(Records from a collection)
******************************

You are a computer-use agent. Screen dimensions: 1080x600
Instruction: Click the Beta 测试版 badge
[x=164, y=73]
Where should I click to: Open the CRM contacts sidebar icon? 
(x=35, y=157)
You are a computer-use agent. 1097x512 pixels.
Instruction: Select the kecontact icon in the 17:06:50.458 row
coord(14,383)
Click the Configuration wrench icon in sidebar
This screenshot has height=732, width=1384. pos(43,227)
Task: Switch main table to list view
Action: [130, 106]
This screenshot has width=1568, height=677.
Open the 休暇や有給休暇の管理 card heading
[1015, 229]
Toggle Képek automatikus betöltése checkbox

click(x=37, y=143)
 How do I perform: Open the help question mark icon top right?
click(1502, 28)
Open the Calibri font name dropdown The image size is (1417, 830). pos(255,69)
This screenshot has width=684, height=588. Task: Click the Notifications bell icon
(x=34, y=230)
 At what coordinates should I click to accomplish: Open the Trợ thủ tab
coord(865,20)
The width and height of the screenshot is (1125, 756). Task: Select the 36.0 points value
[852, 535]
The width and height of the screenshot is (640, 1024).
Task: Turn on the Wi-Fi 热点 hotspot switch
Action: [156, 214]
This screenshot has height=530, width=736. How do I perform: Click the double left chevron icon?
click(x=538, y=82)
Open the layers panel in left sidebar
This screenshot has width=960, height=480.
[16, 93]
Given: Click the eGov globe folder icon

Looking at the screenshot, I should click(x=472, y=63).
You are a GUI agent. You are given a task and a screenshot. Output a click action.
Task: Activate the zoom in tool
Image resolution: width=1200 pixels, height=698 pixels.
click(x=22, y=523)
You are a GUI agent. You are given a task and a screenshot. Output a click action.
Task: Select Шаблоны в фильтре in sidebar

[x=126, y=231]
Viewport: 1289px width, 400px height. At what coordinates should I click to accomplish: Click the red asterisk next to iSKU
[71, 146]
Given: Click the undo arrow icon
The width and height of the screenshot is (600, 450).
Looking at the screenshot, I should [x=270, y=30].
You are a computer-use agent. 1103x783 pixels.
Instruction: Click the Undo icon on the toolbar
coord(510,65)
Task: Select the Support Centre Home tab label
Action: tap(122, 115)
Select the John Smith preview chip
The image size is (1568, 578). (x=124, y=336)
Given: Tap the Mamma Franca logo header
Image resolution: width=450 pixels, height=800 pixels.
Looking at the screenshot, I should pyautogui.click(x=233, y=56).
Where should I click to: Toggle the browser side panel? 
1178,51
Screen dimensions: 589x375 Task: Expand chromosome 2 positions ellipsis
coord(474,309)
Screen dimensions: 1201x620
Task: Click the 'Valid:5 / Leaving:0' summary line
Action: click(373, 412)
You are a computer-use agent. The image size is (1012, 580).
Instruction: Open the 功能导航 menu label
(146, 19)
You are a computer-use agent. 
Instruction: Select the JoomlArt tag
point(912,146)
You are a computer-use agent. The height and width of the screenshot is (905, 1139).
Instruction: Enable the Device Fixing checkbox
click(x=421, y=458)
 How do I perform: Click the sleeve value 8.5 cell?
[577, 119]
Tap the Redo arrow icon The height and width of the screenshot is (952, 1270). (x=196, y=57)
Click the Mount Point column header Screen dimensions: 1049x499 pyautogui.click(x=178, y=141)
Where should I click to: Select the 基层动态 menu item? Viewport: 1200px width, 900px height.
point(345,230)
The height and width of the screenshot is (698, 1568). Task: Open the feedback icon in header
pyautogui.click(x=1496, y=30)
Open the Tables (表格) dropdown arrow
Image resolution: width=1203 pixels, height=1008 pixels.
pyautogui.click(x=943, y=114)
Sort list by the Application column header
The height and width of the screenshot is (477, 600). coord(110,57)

******************************

* [TASK STATEMENT] What is needed is a word-for-word copy of all the entries.

* [RESULT FOR THIS TASK]
You are a computer-use agent. Screen dimensions: 1080x600
Instruction: Click the Beta 测试版 badge
[x=164, y=73]
Where should I click to: Open the CRM contacts sidebar icon? 
(x=35, y=157)
You are a computer-use agent. 1097x512 pixels.
Instruction: Select the kecontact icon in the 17:06:50.458 row
coord(14,383)
Click the Configuration wrench icon in sidebar
This screenshot has height=732, width=1384. pos(43,227)
Task: Switch main table to list view
Action: [130, 106]
This screenshot has width=1568, height=677.
Open the 休暇や有給休暇の管理 card heading
[1015, 229]
Toggle Képek automatikus betöltése checkbox

click(x=37, y=143)
 How do I perform: Open the help question mark icon top right?
click(1502, 28)
Open the Calibri font name dropdown The image size is (1417, 830). pos(255,69)
This screenshot has width=684, height=588. Task: Click the Notifications bell icon
(x=34, y=230)
 At what coordinates should I click to accomplish: Open the Trợ thủ tab
coord(865,20)
The width and height of the screenshot is (1125, 756). Task: Select the 36.0 points value
[852, 535]
The width and height of the screenshot is (640, 1024).
Task: Turn on the Wi-Fi 热点 hotspot switch
Action: [156, 214]
This screenshot has height=530, width=736. How do I perform: Click the double left chevron icon?
click(x=538, y=82)
Open the layers panel in left sidebar
This screenshot has width=960, height=480.
[16, 93]
Given: Click the eGov globe folder icon

Looking at the screenshot, I should click(x=472, y=63).
You are a GUI agent. You are given a task and a screenshot. Output a click action.
Task: Activate the zoom in tool
Image resolution: width=1200 pixels, height=698 pixels.
click(x=22, y=523)
You are a GUI agent. You are given a task and a screenshot. Output a click action.
Task: Select Шаблоны в фильтре in sidebar

[x=126, y=231]
Viewport: 1289px width, 400px height. At what coordinates should I click to accomplish: Click the red asterisk next to iSKU
[71, 146]
Given: Click the undo arrow icon
The width and height of the screenshot is (600, 450).
Looking at the screenshot, I should [x=270, y=30].
You are a computer-use agent. 1103x783 pixels.
Instruction: Click the Undo icon on the toolbar
coord(510,65)
Task: Select the Support Centre Home tab label
Action: tap(122, 115)
Select the John Smith preview chip
The image size is (1568, 578). (x=124, y=336)
Given: Tap the Mamma Franca logo header
Image resolution: width=450 pixels, height=800 pixels.
Looking at the screenshot, I should pyautogui.click(x=233, y=56).
Where should I click to: Toggle the browser side panel? 
1178,51
Screen dimensions: 589x375 Task: Expand chromosome 2 positions ellipsis
coord(474,309)
Screen dimensions: 1201x620
Task: Click the 'Valid:5 / Leaving:0' summary line
Action: click(373, 412)
You are a computer-use agent. The image size is (1012, 580).
Instruction: Open the 功能导航 menu label
(146, 19)
You are a computer-use agent. 
Instruction: Select the JoomlArt tag
point(912,146)
You are a computer-use agent. The height and width of the screenshot is (905, 1139).
Instruction: Enable the Device Fixing checkbox
click(x=421, y=458)
 How do I perform: Click the sleeve value 8.5 cell?
[577, 119]
Tap the Redo arrow icon The height and width of the screenshot is (952, 1270). (x=196, y=57)
Click the Mount Point column header Screen dimensions: 1049x499 pyautogui.click(x=178, y=141)
Where should I click to: Select the 基层动态 menu item? Viewport: 1200px width, 900px height.
point(345,230)
The height and width of the screenshot is (698, 1568). Task: Open the feedback icon in header
pyautogui.click(x=1496, y=30)
Open the Tables (表格) dropdown arrow
Image resolution: width=1203 pixels, height=1008 pixels.
pyautogui.click(x=943, y=114)
Sort list by the Application column header
The height and width of the screenshot is (477, 600). coord(110,57)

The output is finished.